> **PROVIDED MATERIAL**:
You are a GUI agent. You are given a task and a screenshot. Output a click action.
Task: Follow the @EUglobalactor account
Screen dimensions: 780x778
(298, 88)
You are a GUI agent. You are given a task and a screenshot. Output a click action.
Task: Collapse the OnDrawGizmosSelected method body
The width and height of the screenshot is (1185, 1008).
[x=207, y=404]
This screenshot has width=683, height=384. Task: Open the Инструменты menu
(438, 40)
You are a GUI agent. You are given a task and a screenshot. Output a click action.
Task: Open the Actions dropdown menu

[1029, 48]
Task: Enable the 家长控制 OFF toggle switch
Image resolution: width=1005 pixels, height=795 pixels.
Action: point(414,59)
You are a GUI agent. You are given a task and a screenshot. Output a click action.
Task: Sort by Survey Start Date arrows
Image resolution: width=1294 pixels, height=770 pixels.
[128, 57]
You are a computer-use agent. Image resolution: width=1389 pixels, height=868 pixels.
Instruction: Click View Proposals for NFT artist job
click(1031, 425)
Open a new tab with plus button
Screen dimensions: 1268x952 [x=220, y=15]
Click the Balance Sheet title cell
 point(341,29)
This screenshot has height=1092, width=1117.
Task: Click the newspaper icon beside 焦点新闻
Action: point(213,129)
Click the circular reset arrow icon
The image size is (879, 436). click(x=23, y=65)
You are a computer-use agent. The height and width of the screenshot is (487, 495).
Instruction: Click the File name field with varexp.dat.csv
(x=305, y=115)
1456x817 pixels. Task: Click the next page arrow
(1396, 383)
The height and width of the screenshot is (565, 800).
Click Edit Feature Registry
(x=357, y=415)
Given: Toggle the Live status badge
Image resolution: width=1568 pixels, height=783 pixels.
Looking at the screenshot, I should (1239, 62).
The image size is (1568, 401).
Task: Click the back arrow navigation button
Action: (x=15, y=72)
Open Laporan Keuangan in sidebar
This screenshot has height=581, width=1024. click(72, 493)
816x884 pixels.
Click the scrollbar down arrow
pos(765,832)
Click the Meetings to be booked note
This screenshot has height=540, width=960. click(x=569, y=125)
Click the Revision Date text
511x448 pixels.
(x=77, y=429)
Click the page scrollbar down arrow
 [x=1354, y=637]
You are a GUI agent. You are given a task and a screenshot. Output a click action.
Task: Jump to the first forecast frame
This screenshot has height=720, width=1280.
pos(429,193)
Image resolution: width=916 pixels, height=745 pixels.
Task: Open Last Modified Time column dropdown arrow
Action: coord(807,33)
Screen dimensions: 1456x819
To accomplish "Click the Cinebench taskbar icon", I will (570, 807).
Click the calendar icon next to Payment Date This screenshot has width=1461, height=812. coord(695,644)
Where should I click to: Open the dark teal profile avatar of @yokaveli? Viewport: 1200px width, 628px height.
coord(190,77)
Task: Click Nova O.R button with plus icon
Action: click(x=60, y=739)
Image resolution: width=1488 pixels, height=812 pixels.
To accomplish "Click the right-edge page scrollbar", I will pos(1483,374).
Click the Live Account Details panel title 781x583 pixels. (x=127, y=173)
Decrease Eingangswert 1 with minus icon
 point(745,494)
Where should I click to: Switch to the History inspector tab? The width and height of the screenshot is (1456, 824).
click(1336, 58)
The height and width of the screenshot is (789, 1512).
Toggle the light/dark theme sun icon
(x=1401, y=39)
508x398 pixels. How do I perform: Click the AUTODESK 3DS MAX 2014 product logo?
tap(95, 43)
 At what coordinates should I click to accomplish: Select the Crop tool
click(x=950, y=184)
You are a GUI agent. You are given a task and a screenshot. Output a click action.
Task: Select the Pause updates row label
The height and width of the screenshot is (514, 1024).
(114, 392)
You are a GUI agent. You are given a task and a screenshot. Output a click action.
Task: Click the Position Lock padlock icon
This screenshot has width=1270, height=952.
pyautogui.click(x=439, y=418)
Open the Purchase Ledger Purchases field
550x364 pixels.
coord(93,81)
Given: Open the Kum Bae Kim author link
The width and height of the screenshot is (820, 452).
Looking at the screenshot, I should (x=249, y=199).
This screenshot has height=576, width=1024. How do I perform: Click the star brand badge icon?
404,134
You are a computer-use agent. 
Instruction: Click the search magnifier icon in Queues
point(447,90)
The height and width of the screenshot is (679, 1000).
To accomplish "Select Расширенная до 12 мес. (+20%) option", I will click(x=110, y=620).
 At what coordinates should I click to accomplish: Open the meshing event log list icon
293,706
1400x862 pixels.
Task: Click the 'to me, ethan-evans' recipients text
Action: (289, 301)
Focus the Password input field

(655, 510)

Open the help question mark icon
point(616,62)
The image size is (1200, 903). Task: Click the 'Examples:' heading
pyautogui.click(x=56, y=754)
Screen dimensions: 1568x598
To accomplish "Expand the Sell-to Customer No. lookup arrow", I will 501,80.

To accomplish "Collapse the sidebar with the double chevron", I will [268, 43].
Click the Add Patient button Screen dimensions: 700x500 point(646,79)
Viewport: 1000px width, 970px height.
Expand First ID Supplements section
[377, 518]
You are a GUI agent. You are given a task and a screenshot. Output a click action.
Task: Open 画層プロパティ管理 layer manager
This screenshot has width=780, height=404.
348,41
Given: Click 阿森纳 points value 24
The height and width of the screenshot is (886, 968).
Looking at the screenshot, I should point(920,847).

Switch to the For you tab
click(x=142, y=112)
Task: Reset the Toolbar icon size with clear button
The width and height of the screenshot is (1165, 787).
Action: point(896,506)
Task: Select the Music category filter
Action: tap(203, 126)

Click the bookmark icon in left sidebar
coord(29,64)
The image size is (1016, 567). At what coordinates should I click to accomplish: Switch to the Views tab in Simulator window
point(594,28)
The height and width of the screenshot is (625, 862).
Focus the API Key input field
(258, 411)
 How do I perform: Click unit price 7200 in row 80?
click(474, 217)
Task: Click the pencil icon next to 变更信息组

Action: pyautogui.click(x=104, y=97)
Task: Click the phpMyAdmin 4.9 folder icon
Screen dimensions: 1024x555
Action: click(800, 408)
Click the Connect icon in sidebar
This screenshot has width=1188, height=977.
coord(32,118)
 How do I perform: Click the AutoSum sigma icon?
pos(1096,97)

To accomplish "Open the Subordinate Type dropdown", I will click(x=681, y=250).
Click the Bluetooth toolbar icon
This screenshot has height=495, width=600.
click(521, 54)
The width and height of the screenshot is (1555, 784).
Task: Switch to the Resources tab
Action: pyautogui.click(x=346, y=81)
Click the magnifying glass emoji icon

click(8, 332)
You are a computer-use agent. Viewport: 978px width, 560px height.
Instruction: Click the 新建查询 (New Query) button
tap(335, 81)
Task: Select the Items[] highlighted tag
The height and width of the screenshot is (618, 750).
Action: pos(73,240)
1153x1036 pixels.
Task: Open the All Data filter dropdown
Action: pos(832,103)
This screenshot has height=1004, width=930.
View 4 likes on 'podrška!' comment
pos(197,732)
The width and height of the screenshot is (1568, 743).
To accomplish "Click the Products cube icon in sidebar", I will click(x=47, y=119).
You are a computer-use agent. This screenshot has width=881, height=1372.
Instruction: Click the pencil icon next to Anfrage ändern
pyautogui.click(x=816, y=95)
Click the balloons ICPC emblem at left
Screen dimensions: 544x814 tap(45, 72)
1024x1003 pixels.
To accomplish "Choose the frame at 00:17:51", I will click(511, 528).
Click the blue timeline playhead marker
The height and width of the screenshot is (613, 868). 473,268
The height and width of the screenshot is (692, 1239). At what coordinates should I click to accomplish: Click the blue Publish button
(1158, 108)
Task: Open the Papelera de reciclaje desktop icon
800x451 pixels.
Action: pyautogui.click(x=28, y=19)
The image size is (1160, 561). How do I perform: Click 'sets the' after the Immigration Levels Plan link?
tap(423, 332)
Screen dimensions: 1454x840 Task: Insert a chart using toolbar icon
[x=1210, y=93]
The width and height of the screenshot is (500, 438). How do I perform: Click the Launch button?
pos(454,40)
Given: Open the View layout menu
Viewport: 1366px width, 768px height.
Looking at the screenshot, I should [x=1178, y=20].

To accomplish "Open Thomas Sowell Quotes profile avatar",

> **WHAT IS BEING ASKED**:
Copy out the items word for word, from the very first line through the line holding "[x=207, y=404]", inclusive.

> **RESULT**:
You are a GUI agent. You are given a task and a screenshot. Output a click action.
Task: Follow the @EUglobalactor account
Screen dimensions: 780x778
(298, 88)
You are a GUI agent. You are given a task and a screenshot. Output a click action.
Task: Collapse the OnDrawGizmosSelected method body
The width and height of the screenshot is (1185, 1008).
[x=207, y=404]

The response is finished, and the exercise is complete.